Despite being a feminist, she manages to perpetuate several anti-woman stereotypes. First, that women who are not bringing home paychecks are “not working at all”. Secondly, that housework and caring for children (for “elite women”, anyway) are degrading, demeaning, stifling, unsatisfying, unrewarding, unfairly imposed on them, and harmful to society, whereas slaving away for long hours (sometimes only being home long enough to sleep) to satisfy career demands or feminist agendas is not. Part of this is that she places much greater value on external rewards, such as money, career advancement, and political power, over more internal or private rewards like having a good family life, home-cooked meals, and a clean, well-ordered home. Finally, she seems to think that until women comprise 50% of the workers in every single profession and at all levels of power, we should all lie awake every night fretting about it.

She laments the slightly declining percentage of women that work full-time as “a loss of hope that the role of women in society will continue to increase.” And it “…tarnishes every female with the knowledge that she is almost never going to be a ruler.” As if the wife has no influence on her husband and community, and the mother no role in shaping her children! [Here I roll my eyes. I’m queen of this house.]

I’m beginning to think that there’s some hormone that happily married women have, even before the real maternal hormones kick in, that encourages us to homemaking and nestbuilding. Maybe rabid anti-home feminism is just a deficiency of that hormone. Certainly, I find more satisfaction in doing things around the house than in my so-called “elite” job. Not that I don’t enjoy my job, but the benefits of housework are more visible, tangible, and personal. For example, I have had a few research papers published in major physics journals, but it’s the bookshelf that I built, or the closet that I organized, that really yields daily, long-term benefits for me.

Hirshman’s proposed solution to the problem of women persisting in the practice of taking care of their own homes and children first is to insist that the career focus be pounded into their heads in college, that they should put the pursuit of money and power above all else, that if they must marry, they should choose men (young, old, loser, or at least liberal) who can stay home with the kid (no more than one) or pay for childcare, and that they should get used to living in a messy house. But she admits that “prying women out of their traditional roles is not going to be easy.”

Strangely, she ties this imperative to careerism to the liberal values of using one’s mind and talents, exercising personal autonomy, and doing good in the world. [Another eye roll.] As if there’s no way to do that at home. Well, I used plenty of my mind and skill when I was building that bookshelf–I was learning how to cut and chisel out dadoes, and I was planning the project around the scrap wood we had. Furthermore, when I’m working at home, I’m working for my own benefit and under my own direction–more autonomy than I have at my job. For this household, a bookshelf is a Very Good Thing.
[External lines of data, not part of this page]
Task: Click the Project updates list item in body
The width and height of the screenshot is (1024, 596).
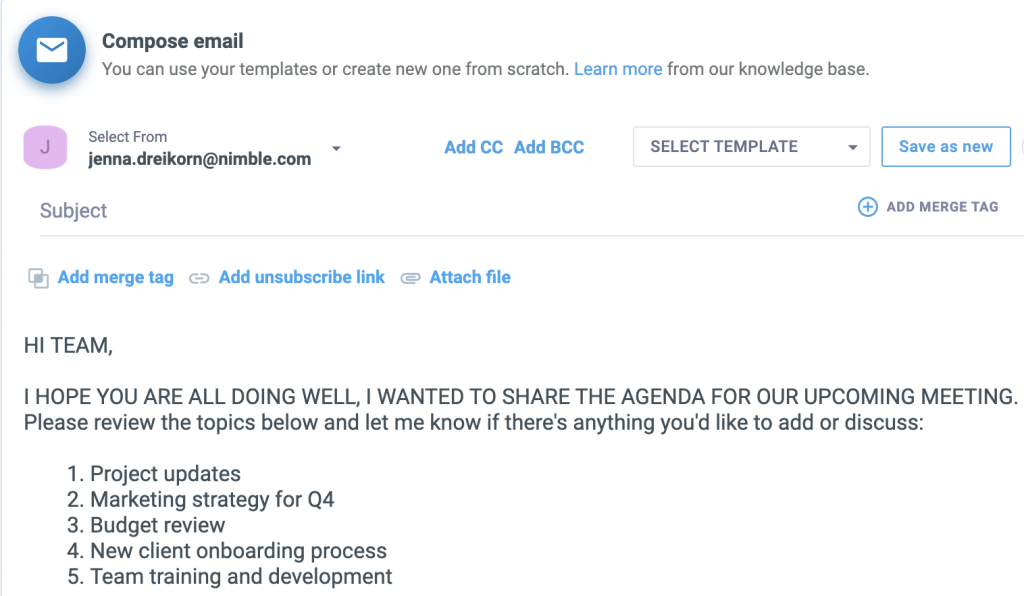Action: tap(165, 473)
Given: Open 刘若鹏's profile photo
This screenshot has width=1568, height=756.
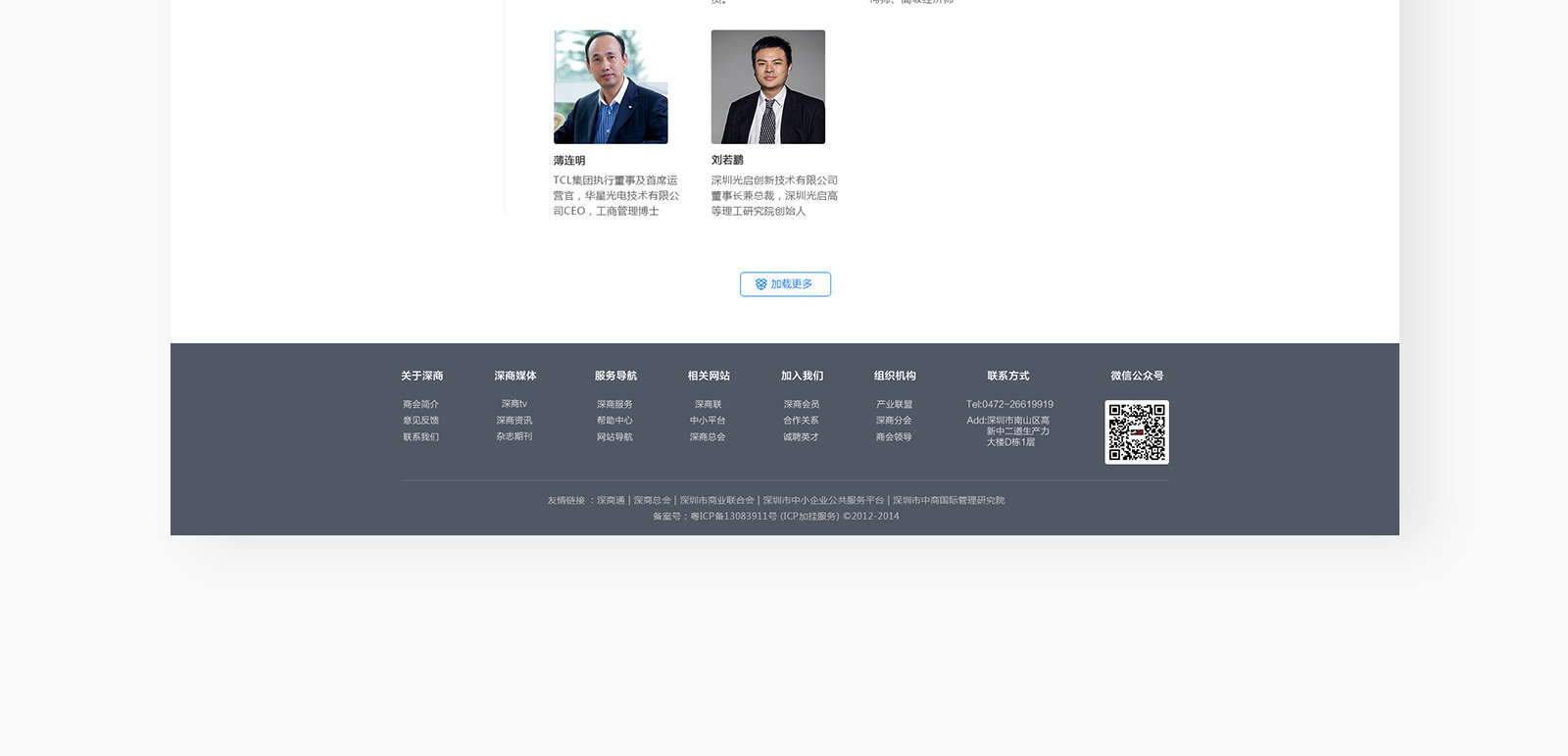Looking at the screenshot, I should 768,87.
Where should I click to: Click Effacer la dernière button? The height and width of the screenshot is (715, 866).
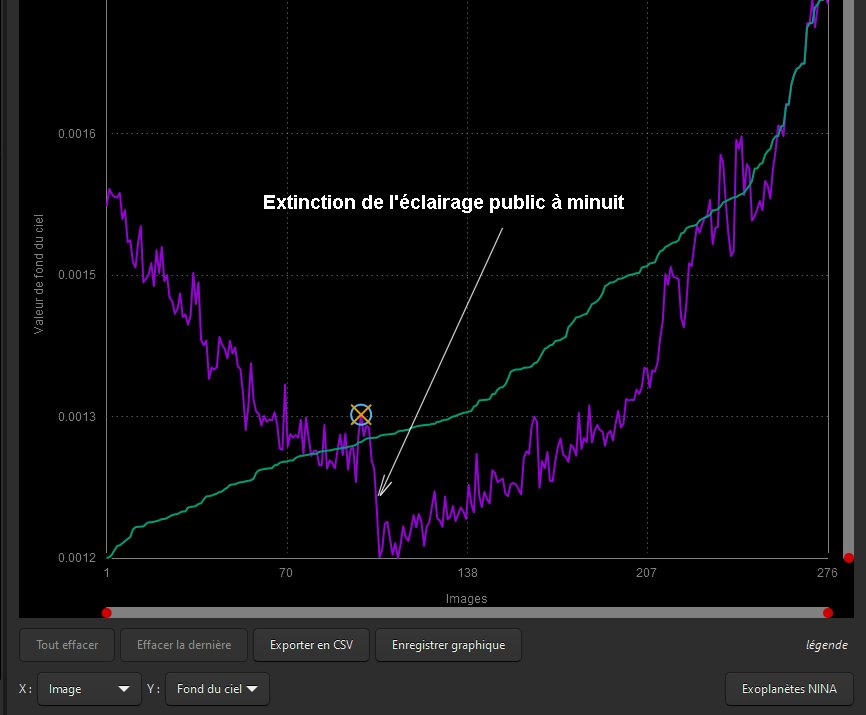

In the article, she derides the household manager as the person who wastes their talents on keeping track of the butter. Far from it! It’s a complex and challenging job, and also one that greatly affects my quality of life–I really hate it when we unexpectedly run out of butter.

Also, doesn’t personal autonomy imply the ability to make choices for oneself–choices like staying at home and doing things that feminists don’t approve of? We all have to work out the economics of home vs. career for ourselves. For some people, it makes sense to divide the housework and childcare nontraditionally. For us, it doesn’t yet. Who gave her the right to “pry” me away from what I freely choose?

Notice how she shows no notion of how love and service in the family go together. For example, I take care of the laundry, so my husband doesn’t have to worry about running out of clean socks. Without love, I suppose it would be drudgery, but with love, it’s purposeful. I suspect it’s going to be similar when we have kids (plural!)–love will ease the imposition of dealing with stinky diapers and things like that.